Kein Anrechnen böswillig unterlassenen Erwerbs bei vorläufigem Weiterbeschäftigungsurteil
Das BAG hatte unlängst darüber zu entscheiden, ob ein Arbeitnehmer, der nach einer Kündigung ein vorläufiges Weiterbeschäftigungsurteil erstritten hat, verpflichtet ist, trotz des Weiterbeschäftigungstitels ein abweichendes Angebot des Arbeitgebers zu einer Prozessbeschäftigung während des Kündigungsschutzprozesses anzunehmen.

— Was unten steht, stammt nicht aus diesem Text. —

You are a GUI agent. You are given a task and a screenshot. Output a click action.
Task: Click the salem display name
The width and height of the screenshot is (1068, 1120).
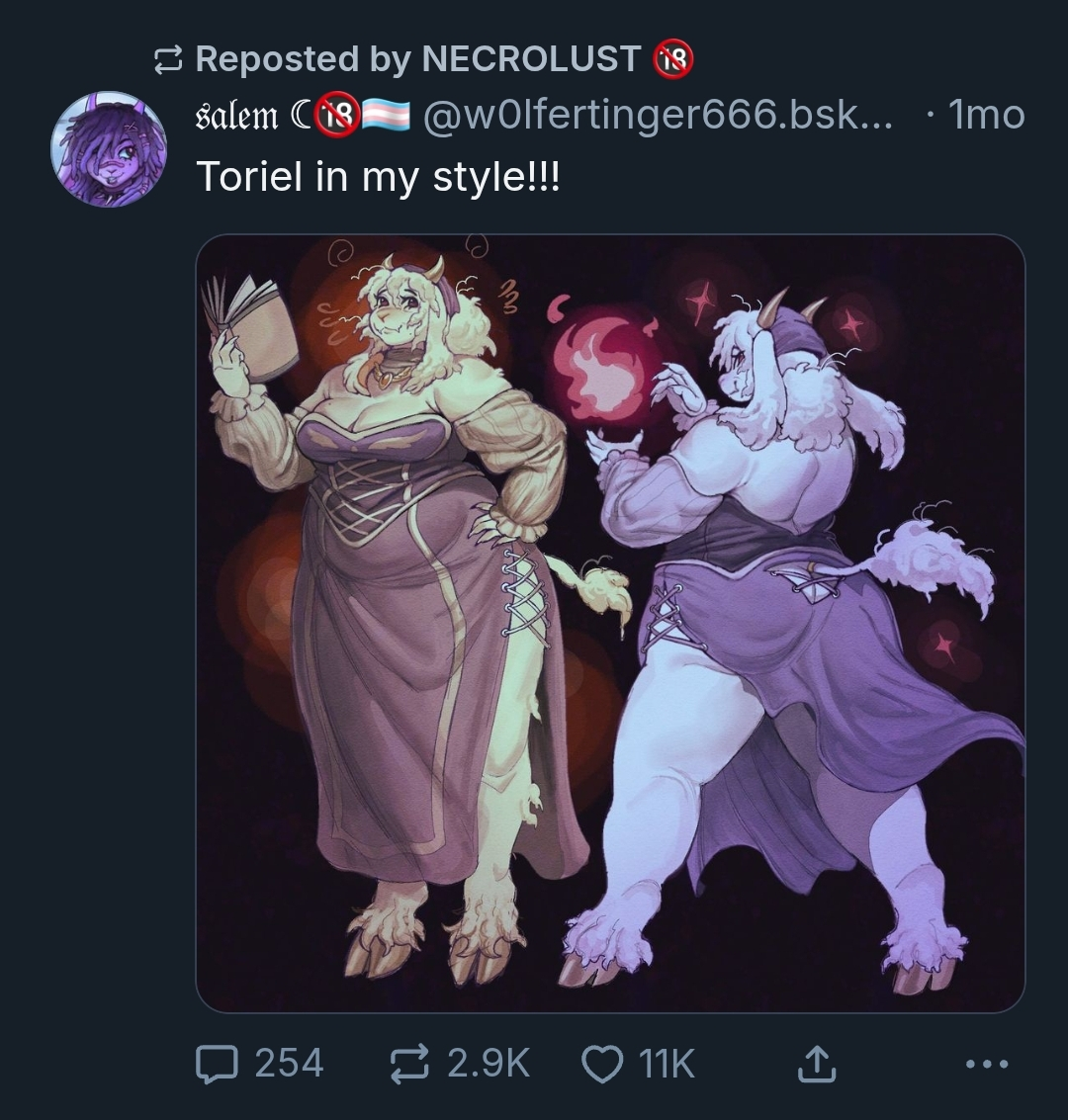[x=236, y=116]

Arbeitnehmer beanspruchte Vergütung wegen Annahmeverzugs
Die Parteien stritten über Vergütung wegen Annahmeverzugs und dabei insbesondere darüber, ob der klagende Arbeitnehmer es böswillig unterlassen hatte, anderweitigen Verdienst zu erzielen.
Arbeitgeberin bot befristete Prozessbeschäftigung an
Die im Kündigungsschutzprozess unterlegene und bis zum rechtskräftigen Abschluss des Kündigungsschutzverfahrens zur Weiterbeschäftigung verurteilte Beklagte hatte dem Kläger statt des Einsatzes gemäß Weiterbeschäftigungsurteil ein befristetes Prozessarbeitsverhältnis angeboten.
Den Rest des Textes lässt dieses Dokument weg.